An exam question:
Korea's college entrance exam process is increasingly considered to be deleterious to public health because:
(a) it contributes to a startlingly high incidence of myopia (75%) and a doubling of curvature of the spine over the past ten years among testing-aged Seoul teenagers;
(b) an alarming number of families are going broke supporting an extracurricular “cram school” education that costs 12% of a household’s overall budget;
(c) it is the leading cause for teenage suicides which is the highest rate amongst OECD countries;
(d) a few popular online private tutors who have reached superstar status have been able to earn millions of USD per year by attracting tens of thousands of pupils, thereby effectively negating any competitive advantage that the lessons purport to confer;
(e) the English curriculum is ultimately considered to be of little value because, while students might know how to define words like “deleterious” and “myopia” in a multiple choice exam, they can hardly converse well enough to order a pizza, much less save their own skins in day-to-day life;
(f) all of the above.
The answer, sadly, is (f).
Though the rigors of the Chinese college entrance examination (the Gaokao, the subject of the previous blog article) are only now more widely coming to light internationally, the arduousness of Korea's college entrance system has long been well known. It has alternatively been admired for vaulting Korean students to the top of the global academic heap (as measured by test scores) or scorned for the mounting social costs forced onto a stressed out domestic population. Recent public focus has turned towards the increasingly negative impacts. In response, the government has been imposing regulations against Korea’s infamously demanding network of “hagwon” tutoring schools, including mandatory closing time of 10 pm, caps on hourly charges and a ban on front-running study materials taught in school. Nevertheless, real change is difficult to implement in hyper-competitive Korea society. Test-taking is a central tenet of the country’s Confucian tradition. Parents will risk sending themselves to an early grave or suffocating under a pile of consumer debt to keep Junior Kim up to snuff with his/her peers. And society idolizes the best tutors and pays fortunes to them every year. How many other countries treat bespectacled math or English teachers like Lady Ga Ga and Justin Timberlake?

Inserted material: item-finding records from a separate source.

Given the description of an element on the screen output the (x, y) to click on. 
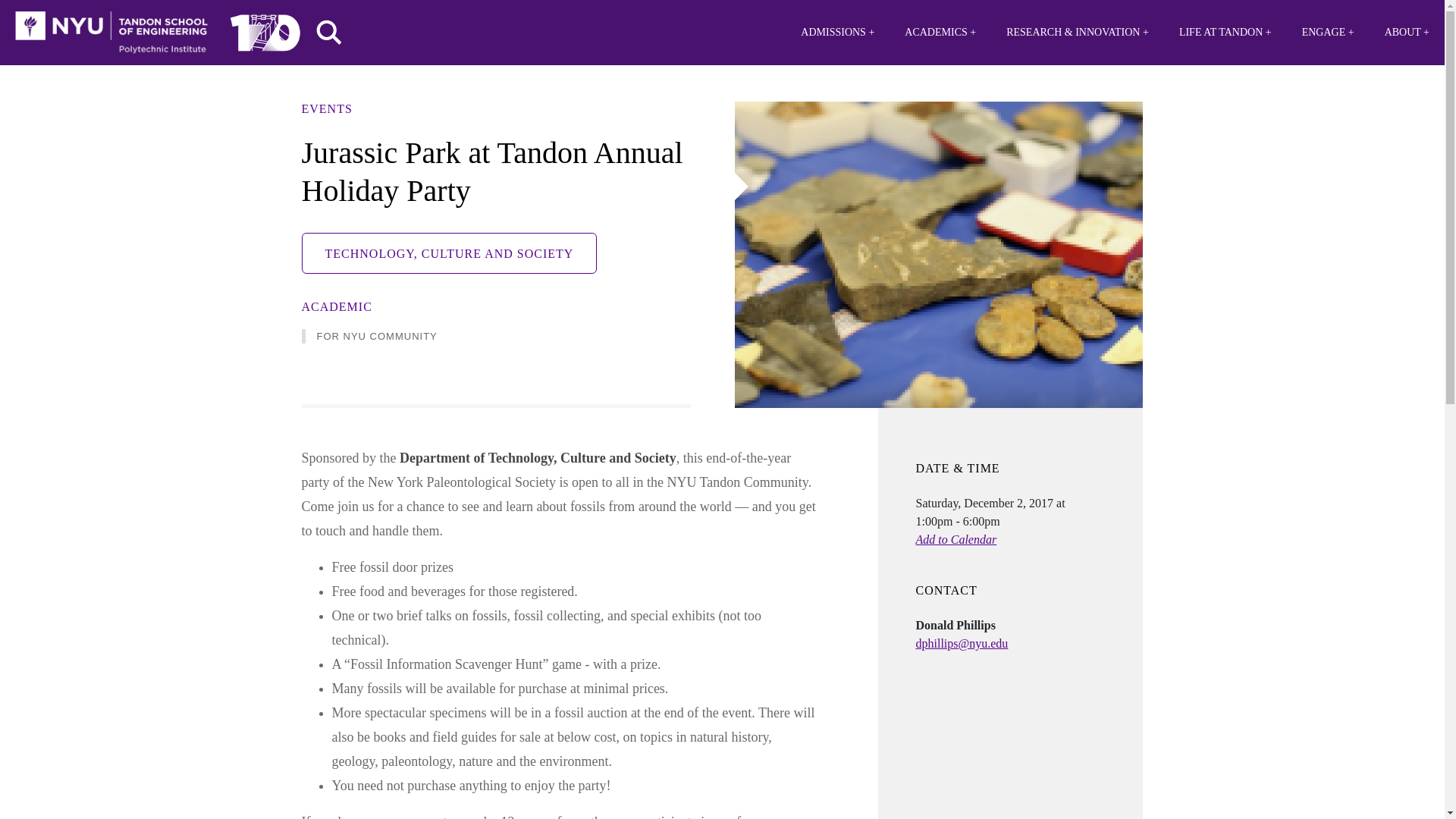
NYU Tandon School of Engineering - Polytechnic Institute (111, 32)
NYU Tandon Anniversary (264, 29)
NYU Tandon Logo (111, 32)
Given the description of an element on the screen output the (x, y) to click on. 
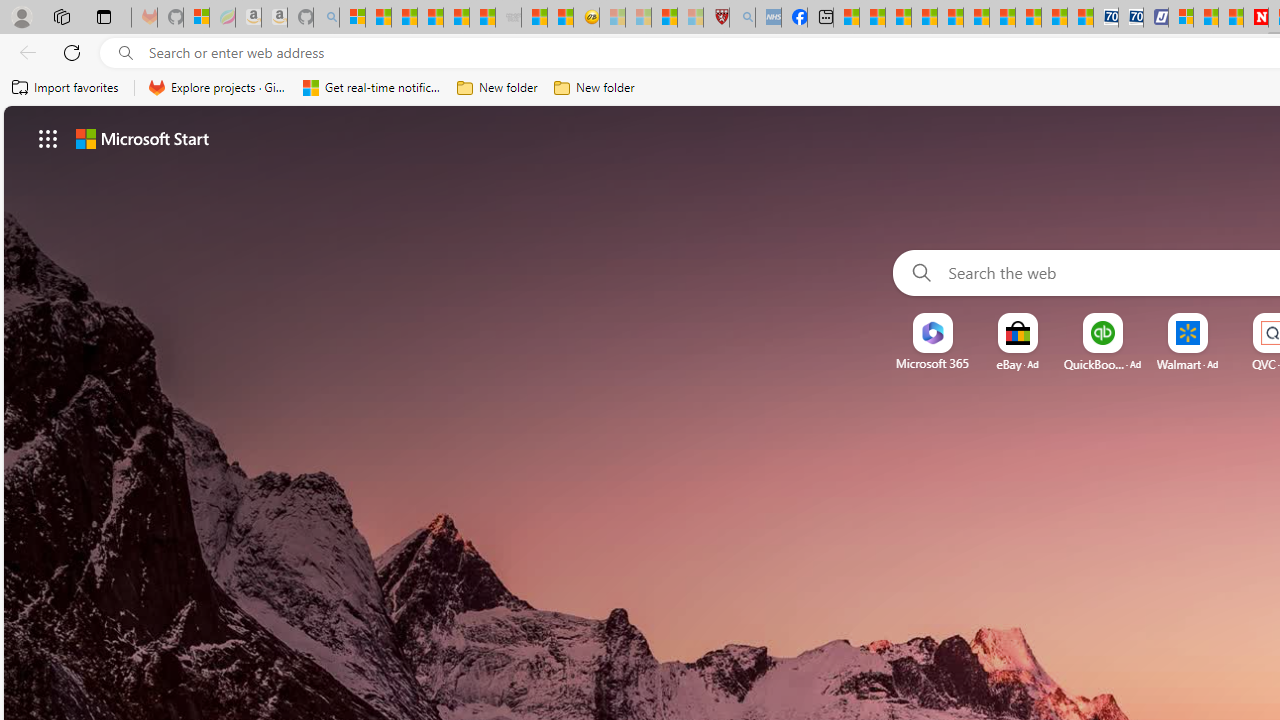
Climate Damage Becomes Too Severe To Reverse (923, 17)
Import favorites (65, 88)
Given the description of an element on the screen output the (x, y) to click on. 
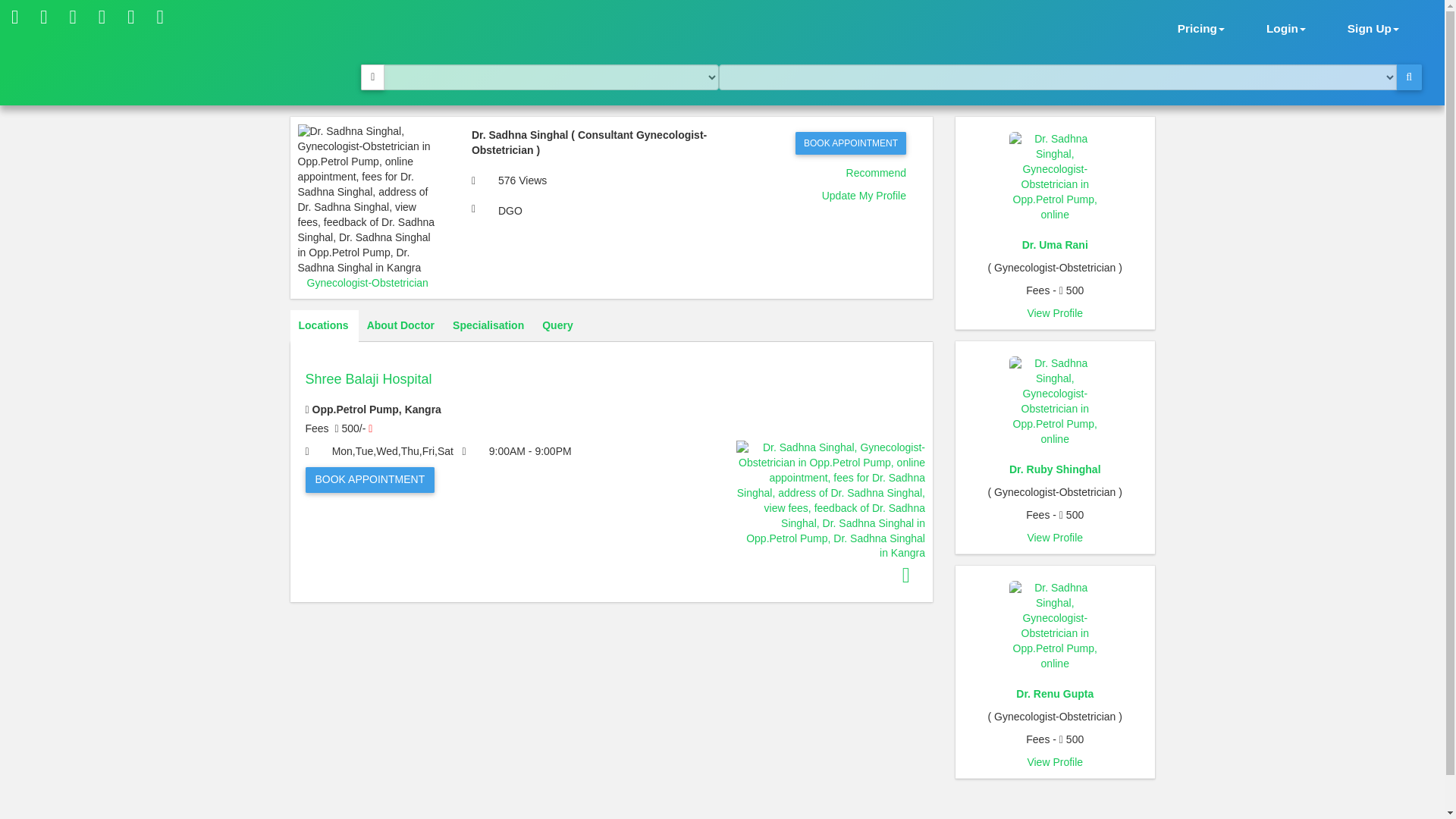
View Clinic Images (906, 575)
Locations (322, 326)
Gynecologist-Obstetrician (367, 282)
Recommend (875, 173)
Google Play Store (101, 20)
About Doctor (400, 326)
App Store (73, 20)
BOOK APPOINTMENT (368, 479)
Pricing (1200, 28)
Current Location (372, 77)
Sign Up (1372, 28)
Blood Bank (159, 20)
Query (557, 326)
Shree Balaji Hospital (610, 393)
Update My Profile (863, 195)
Given the description of an element on the screen output the (x, y) to click on. 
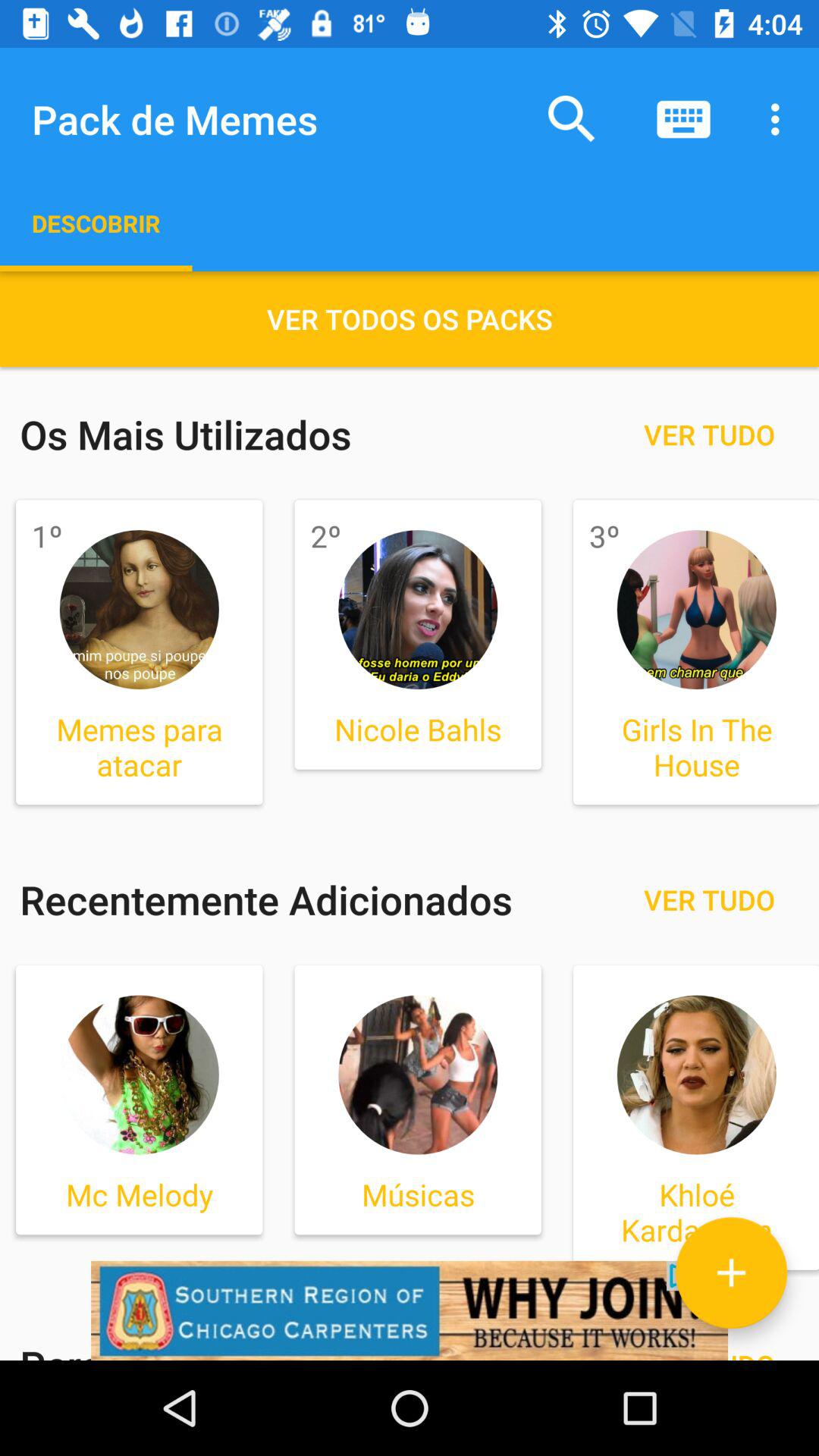
click on advertisement (409, 1310)
Given the description of an element on the screen output the (x, y) to click on. 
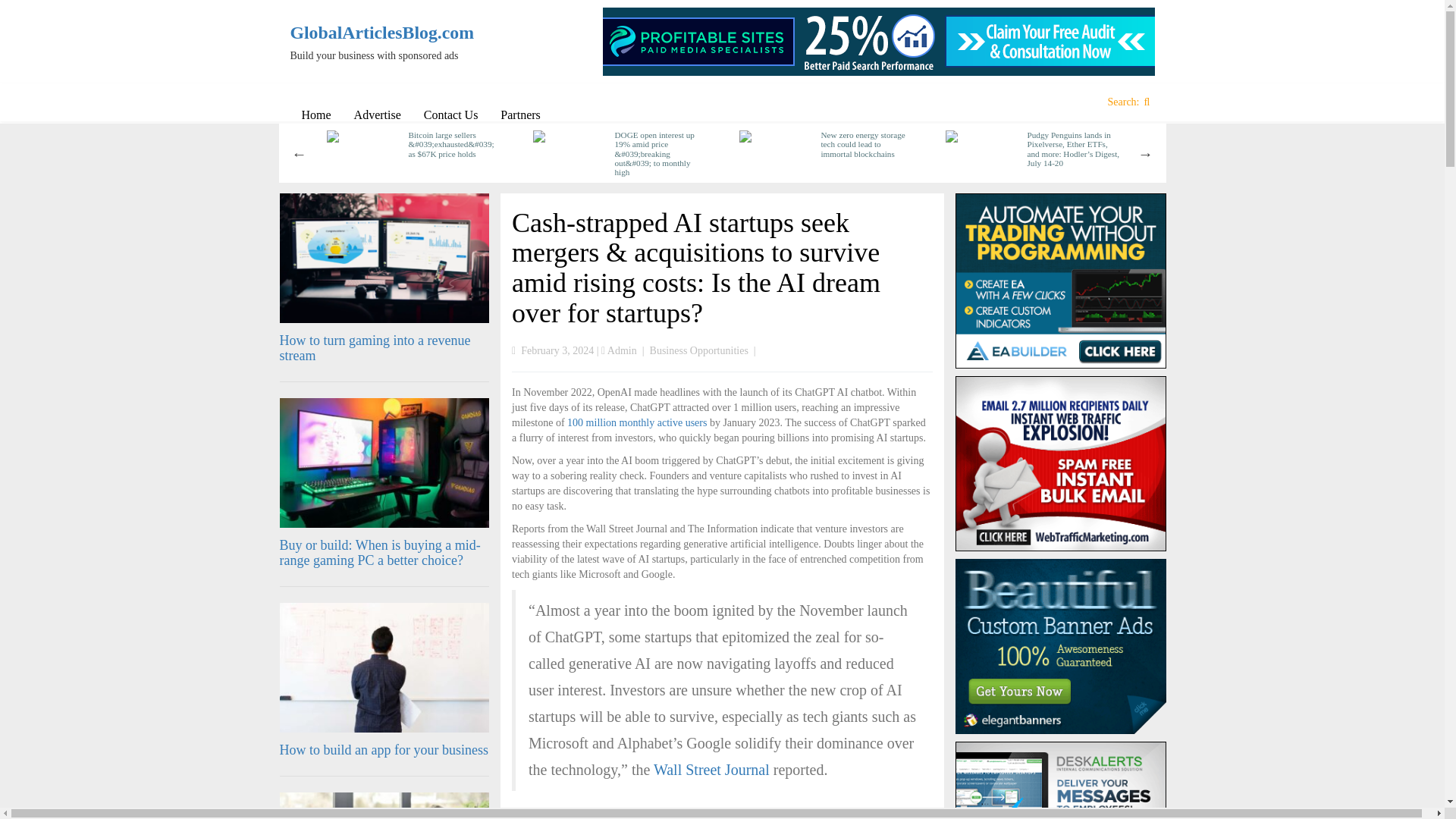
Previous (298, 153)
Advertise (377, 115)
Partners (520, 115)
Posts by Admin (622, 350)
Home (315, 115)
GlobalArticlesBlog.com (389, 32)
Contact Us (450, 115)
Given the description of an element on the screen output the (x, y) to click on. 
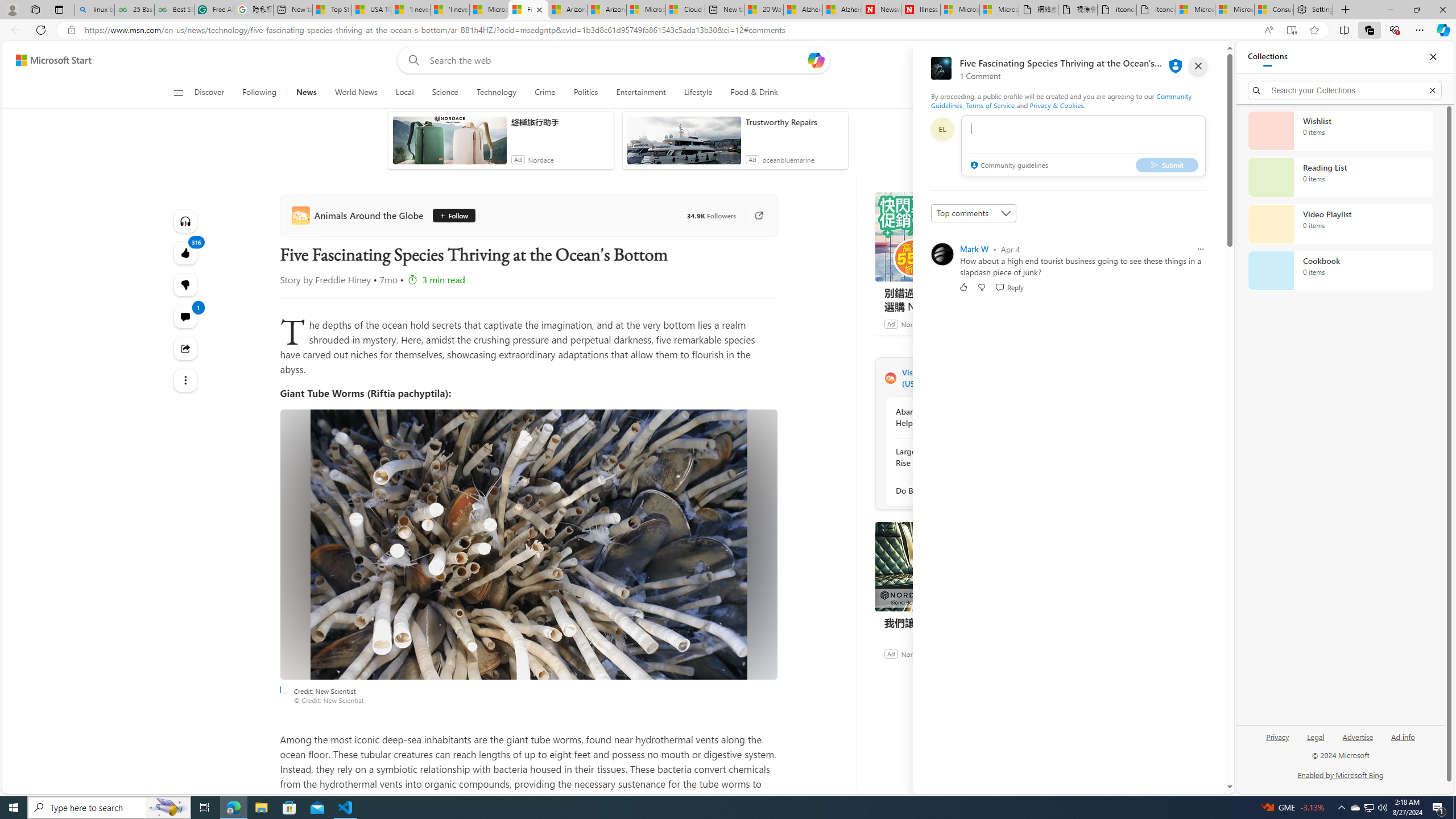
Visit Animals Around The Globe (US) website (1031, 377)
Lifestyle (698, 92)
Crime (544, 92)
Submit (1166, 164)
anim-content (683, 144)
Local (404, 92)
Enter your search term (617, 59)
Do Bald Eagles Mate For Life? (957, 490)
Technology (496, 92)
Given the description of an element on the screen output the (x, y) to click on. 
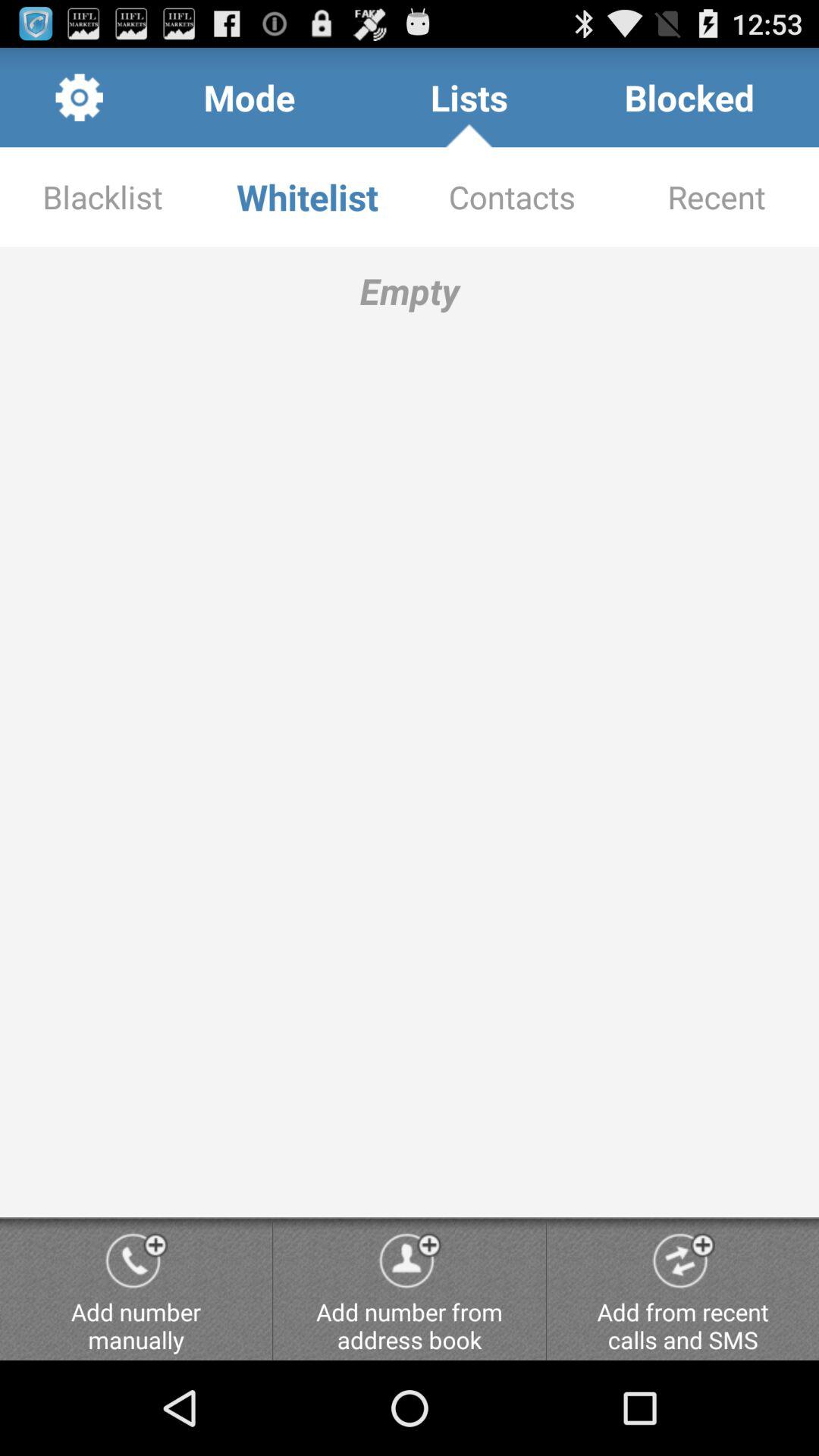
tap contacts item (511, 196)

Of additional concern is that some of the “hagwon” have developed a sufficiently strong reputation to export their systems to neighboring countries such as Taiwan. Asian students prepping for the US SAT are enrolling in increasing numbers in “hagwon” systems to improve their shot at getting into strong American universities. However, the growth of the “hagwon” system only creates a vicious cycle of competitiveness among an expanding applicant pool that needs to outdo each other. There should be real concern that the social ills endemic to such a rigid system may also be exported.
In an increasingly complex world, success requires flexible problem solving skills and creative thinking. Such attributes are too often inadequately exhibited through multiple choice exams. And living well - which should be every individual's goal - is a broad issue that has more than one correct answer.